McLaughlin: I thought injury had ended my career
Published 28/08/2015 | 02:30
As Kevin McLaughlin recounts his injury-ravaged last year, the relief in his voice is palpable.
The back-row injured his shoulder against Connacht last December and at one point during his nightmare spell, he thought he would never play rugby again.
Fast-forward eight months and McLaughlin has just been named Leinster captain during the World Cup period and the smile has returned to his face.
Countless hours spent rehabbing led to some dark days for the 30-year-old but he eventually saw light at the end of a seemingly never-ending tunnel.
Like most players returning from injury, the mental aspect can often be tougher than the physical pain it takes to get back to full fitness and it was no different for McLaughlin.
"That last shoulder injury was extremely mentally challenging," he admitted.
"There were times throughout the eight-month period when I thought my career was over and I just couldn't seem myself getting out of it.

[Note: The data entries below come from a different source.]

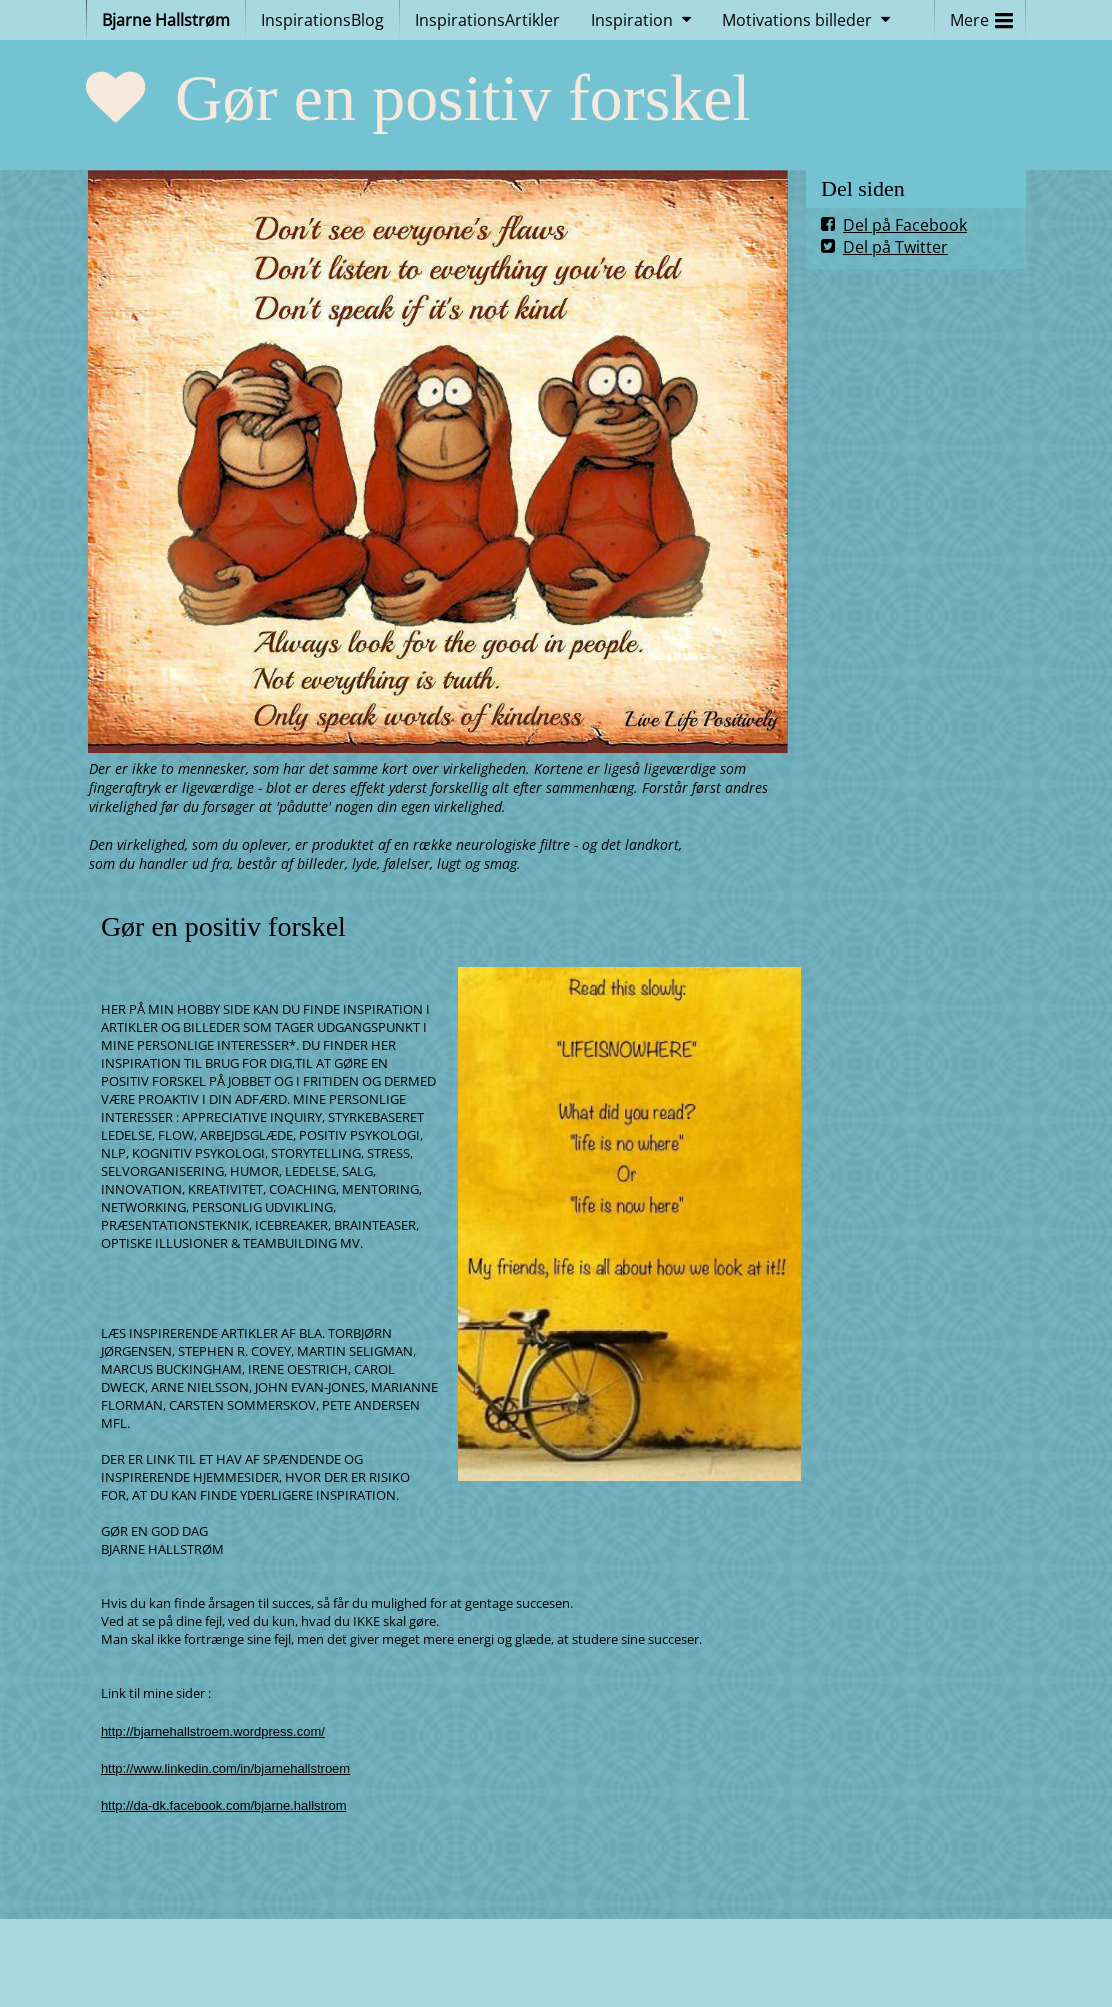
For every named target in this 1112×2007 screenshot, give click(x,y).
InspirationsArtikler (487, 20)
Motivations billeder (797, 20)
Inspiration (632, 20)
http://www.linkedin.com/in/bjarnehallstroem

"It wasn't getting any better at all. I had all sorts of tests to see what was going on. It was just an extremely slow process and I never had an injury like that where I wasn't making progress.
"It was more a mental challenge than a physical challenge.
"We're very lucky with the medical team we have in Leinster and they worked tirelessly trying different things and eventually I think it was around the end of April when I started to turn a corner and get a bit of strength back.
"I was able to do my rehab exercise properly and I think I took contact properly for the first time at the end of May and was able to hit something without getting pain down my arm.
"I realised then that I actually would play rugby again."
Having had a couple of hernias repaired over the summer, McLaughlin is almost ready for a return to action and he is determined to make the most of the rest of his remaining playing days.
Being on the sidelines for such a lengthy period gave him a new perspective on how short a professional rugby player's career can be and he admitted that it was almost impossible to stop the negative thoughts from creeping into his mindset.
"I had a lot of things going on so the last thing I wanted to do was retire through injury as well," McLaughlin explained.
"You're always hanging on to hope that it will come good, but you have to be thinking to yourself that if this ends now then what's next?
"I think every professional rugby player who gets a bad injury goes through that period where they're questioning what's next. What am I going to do? How am I going to deal with retirement, mentally?
"I did go through that a few times and luckily I'm out the other end now.
"Every opportunity I get now to play I'm going to be unbelievably hungry. I don't want to leave rugby with any regrets, so it's very much a case of whenever you get a chance to play over the next couple of seasons you grab it with both hands."
Now that he is back, McLaughlin is determined to make up for lost time.